**Problem details:** Exactly as written, output each of the entries below.

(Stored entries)
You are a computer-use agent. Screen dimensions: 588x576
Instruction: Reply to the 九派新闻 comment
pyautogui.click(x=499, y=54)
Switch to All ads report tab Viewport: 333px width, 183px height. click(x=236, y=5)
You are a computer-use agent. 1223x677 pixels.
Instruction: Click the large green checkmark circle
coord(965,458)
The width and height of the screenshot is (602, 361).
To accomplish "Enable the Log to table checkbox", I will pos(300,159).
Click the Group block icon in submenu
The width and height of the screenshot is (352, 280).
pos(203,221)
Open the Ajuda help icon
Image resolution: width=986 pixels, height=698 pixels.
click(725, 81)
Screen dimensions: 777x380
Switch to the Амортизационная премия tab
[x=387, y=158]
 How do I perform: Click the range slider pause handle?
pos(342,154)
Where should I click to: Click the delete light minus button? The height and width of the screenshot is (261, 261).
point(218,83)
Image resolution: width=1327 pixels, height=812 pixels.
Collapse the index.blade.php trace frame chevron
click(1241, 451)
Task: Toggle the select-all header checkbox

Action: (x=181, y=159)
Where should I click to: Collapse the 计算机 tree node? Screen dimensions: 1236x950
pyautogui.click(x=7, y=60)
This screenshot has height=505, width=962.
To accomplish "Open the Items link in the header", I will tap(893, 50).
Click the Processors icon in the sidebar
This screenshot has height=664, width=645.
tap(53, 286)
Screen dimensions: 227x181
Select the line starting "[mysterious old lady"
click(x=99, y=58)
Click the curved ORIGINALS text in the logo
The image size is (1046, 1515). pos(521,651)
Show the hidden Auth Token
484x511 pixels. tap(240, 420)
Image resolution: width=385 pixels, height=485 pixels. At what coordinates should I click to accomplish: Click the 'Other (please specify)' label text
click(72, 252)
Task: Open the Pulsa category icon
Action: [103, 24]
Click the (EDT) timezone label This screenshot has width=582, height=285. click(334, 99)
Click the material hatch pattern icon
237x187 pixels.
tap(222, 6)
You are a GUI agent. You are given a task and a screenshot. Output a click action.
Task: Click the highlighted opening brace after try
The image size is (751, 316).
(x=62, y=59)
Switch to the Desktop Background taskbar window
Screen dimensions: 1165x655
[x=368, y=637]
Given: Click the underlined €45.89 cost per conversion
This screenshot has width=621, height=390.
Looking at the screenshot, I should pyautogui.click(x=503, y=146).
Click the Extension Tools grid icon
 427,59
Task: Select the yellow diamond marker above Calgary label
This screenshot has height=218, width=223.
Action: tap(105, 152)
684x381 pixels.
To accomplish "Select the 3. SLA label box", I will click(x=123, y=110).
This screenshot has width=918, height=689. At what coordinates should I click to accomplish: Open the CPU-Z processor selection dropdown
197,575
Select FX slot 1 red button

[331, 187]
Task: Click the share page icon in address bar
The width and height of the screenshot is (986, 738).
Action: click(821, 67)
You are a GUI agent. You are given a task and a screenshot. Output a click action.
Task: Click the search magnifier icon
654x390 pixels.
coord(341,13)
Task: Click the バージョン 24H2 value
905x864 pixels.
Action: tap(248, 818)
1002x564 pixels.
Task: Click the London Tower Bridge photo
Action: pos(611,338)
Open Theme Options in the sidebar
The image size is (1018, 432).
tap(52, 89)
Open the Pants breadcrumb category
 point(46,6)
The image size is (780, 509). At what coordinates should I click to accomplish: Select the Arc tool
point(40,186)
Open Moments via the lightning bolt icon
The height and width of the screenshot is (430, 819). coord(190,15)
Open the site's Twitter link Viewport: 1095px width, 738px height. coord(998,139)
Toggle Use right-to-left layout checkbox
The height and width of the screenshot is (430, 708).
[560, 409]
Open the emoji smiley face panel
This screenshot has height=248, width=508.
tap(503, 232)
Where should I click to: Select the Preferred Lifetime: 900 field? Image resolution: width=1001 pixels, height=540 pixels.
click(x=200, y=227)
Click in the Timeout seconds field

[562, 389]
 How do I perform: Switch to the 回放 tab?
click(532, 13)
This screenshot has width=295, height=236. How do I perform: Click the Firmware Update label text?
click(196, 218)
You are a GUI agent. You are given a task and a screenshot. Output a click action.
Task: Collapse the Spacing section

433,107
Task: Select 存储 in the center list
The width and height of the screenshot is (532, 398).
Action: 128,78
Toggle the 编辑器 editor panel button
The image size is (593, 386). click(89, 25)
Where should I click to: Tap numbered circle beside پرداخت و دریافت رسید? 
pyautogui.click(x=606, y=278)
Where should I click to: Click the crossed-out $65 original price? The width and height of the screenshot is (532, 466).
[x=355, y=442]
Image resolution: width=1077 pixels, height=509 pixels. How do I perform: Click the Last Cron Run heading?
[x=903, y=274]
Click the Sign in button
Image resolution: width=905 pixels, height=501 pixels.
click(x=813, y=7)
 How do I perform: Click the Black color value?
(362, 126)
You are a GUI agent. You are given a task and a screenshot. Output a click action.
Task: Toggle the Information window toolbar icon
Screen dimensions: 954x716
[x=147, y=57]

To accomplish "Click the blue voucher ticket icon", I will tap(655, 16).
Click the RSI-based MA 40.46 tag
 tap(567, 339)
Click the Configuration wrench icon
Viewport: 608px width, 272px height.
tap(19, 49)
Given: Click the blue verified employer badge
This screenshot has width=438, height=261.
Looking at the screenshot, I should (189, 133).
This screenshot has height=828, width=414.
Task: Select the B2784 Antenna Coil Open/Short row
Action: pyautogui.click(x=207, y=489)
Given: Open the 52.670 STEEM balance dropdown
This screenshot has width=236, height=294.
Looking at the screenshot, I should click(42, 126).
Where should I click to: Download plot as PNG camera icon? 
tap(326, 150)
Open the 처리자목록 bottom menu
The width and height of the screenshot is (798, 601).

**Your response:**
You are a computer-use agent. Screen dimensions: 588x576
Instruction: Reply to the 九派新闻 comment
pyautogui.click(x=499, y=54)
Switch to All ads report tab Viewport: 333px width, 183px height. click(x=236, y=5)
You are a computer-use agent. 1223x677 pixels.
Instruction: Click the large green checkmark circle
coord(965,458)
The width and height of the screenshot is (602, 361).
To accomplish "Enable the Log to table checkbox", I will pos(300,159).
Click the Group block icon in submenu
The width and height of the screenshot is (352, 280).
pos(203,221)
Open the Ajuda help icon
Image resolution: width=986 pixels, height=698 pixels.
click(725, 81)
Screen dimensions: 777x380
Switch to the Амортизационная премия tab
[x=387, y=158]
 How do I perform: Click the range slider pause handle?
pos(342,154)
Where should I click to: Click the delete light minus button? The height and width of the screenshot is (261, 261).
point(218,83)
Image resolution: width=1327 pixels, height=812 pixels.
Collapse the index.blade.php trace frame chevron
click(1241, 451)
Task: Toggle the select-all header checkbox

Action: (x=181, y=159)
Where should I click to: Collapse the 计算机 tree node? Screen dimensions: 1236x950
pyautogui.click(x=7, y=60)
This screenshot has height=505, width=962.
To accomplish "Open the Items link in the header", I will tap(893, 50).
Click the Processors icon in the sidebar
This screenshot has height=664, width=645.
tap(53, 286)
Screen dimensions: 227x181
Select the line starting "[mysterious old lady"
click(x=99, y=58)
Click the curved ORIGINALS text in the logo
The image size is (1046, 1515). pos(521,651)
Show the hidden Auth Token
484x511 pixels. tap(240, 420)
Image resolution: width=385 pixels, height=485 pixels. At what coordinates should I click to accomplish: Click the 'Other (please specify)' label text
click(72, 252)
Task: Open the Pulsa category icon
Action: [103, 24]
Click the (EDT) timezone label This screenshot has width=582, height=285. click(334, 99)
Click the material hatch pattern icon
237x187 pixels.
tap(222, 6)
You are a GUI agent. You are given a task and a screenshot. Output a click action.
Task: Click the highlighted opening brace after try
The image size is (751, 316).
(x=62, y=59)
Switch to the Desktop Background taskbar window
Screen dimensions: 1165x655
[x=368, y=637]
Given: Click the underlined €45.89 cost per conversion
This screenshot has width=621, height=390.
Looking at the screenshot, I should pyautogui.click(x=503, y=146).
Click the Extension Tools grid icon
 427,59
Task: Select the yellow diamond marker above Calgary label
This screenshot has height=218, width=223.
Action: tap(105, 152)
684x381 pixels.
To accomplish "Select the 3. SLA label box", I will click(x=123, y=110).
This screenshot has width=918, height=689. At what coordinates should I click to accomplish: Open the CPU-Z processor selection dropdown
197,575
Select FX slot 1 red button

[331, 187]
Task: Click the share page icon in address bar
The width and height of the screenshot is (986, 738).
Action: click(821, 67)
You are a GUI agent. You are given a task and a screenshot. Output a click action.
Task: Click the search magnifier icon
654x390 pixels.
coord(341,13)
Task: Click the バージョン 24H2 value
905x864 pixels.
Action: tap(248, 818)
1002x564 pixels.
Task: Click the London Tower Bridge photo
Action: pos(611,338)
Open Theme Options in the sidebar
The image size is (1018, 432).
tap(52, 89)
Open the Pants breadcrumb category
 point(46,6)
The image size is (780, 509). At what coordinates should I click to accomplish: Select the Arc tool
point(40,186)
Open Moments via the lightning bolt icon
The height and width of the screenshot is (430, 819). coord(190,15)
Open the site's Twitter link Viewport: 1095px width, 738px height. coord(998,139)
Toggle Use right-to-left layout checkbox
The height and width of the screenshot is (430, 708).
[560, 409]
Open the emoji smiley face panel
This screenshot has height=248, width=508.
tap(503, 232)
Where should I click to: Select the Preferred Lifetime: 900 field? Image resolution: width=1001 pixels, height=540 pixels.
click(x=200, y=227)
Click in the Timeout seconds field

[562, 389]
 How do I perform: Switch to the 回放 tab?
click(532, 13)
This screenshot has width=295, height=236. How do I perform: Click the Firmware Update label text?
click(196, 218)
You are a GUI agent. You are given a task and a screenshot. Output a click action.
Task: Collapse the Spacing section

433,107
Task: Select 存储 in the center list
The width and height of the screenshot is (532, 398).
Action: 128,78
Toggle the 编辑器 editor panel button
The image size is (593, 386). click(89, 25)
Where should I click to: Tap numbered circle beside پرداخت و دریافت رسید? 
pyautogui.click(x=606, y=278)
Where should I click to: Click the crossed-out $65 original price? The width and height of the screenshot is (532, 466).
[x=355, y=442]
Image resolution: width=1077 pixels, height=509 pixels. How do I perform: Click the Last Cron Run heading?
[x=903, y=274]
Click the Sign in button
Image resolution: width=905 pixels, height=501 pixels.
click(x=813, y=7)
 How do I perform: Click the Black color value?
(362, 126)
You are a GUI agent. You are given a task and a screenshot. Output a click action.
Task: Toggle the Information window toolbar icon
Screen dimensions: 954x716
[x=147, y=57]

To accomplish "Click the blue voucher ticket icon", I will tap(655, 16).
Click the RSI-based MA 40.46 tag
 tap(567, 339)
Click the Configuration wrench icon
Viewport: 608px width, 272px height.
tap(19, 49)
Given: Click the blue verified employer badge
This screenshot has width=438, height=261.
Looking at the screenshot, I should (189, 133).
This screenshot has height=828, width=414.
Task: Select the B2784 Antenna Coil Open/Short row
Action: pyautogui.click(x=207, y=489)
Given: Open the 52.670 STEEM balance dropdown
This screenshot has width=236, height=294.
Looking at the screenshot, I should click(42, 126).
Where should I click to: Download plot as PNG camera icon? 
tap(326, 150)
Open the 처리자목록 bottom menu
The width and height of the screenshot is (798, 601).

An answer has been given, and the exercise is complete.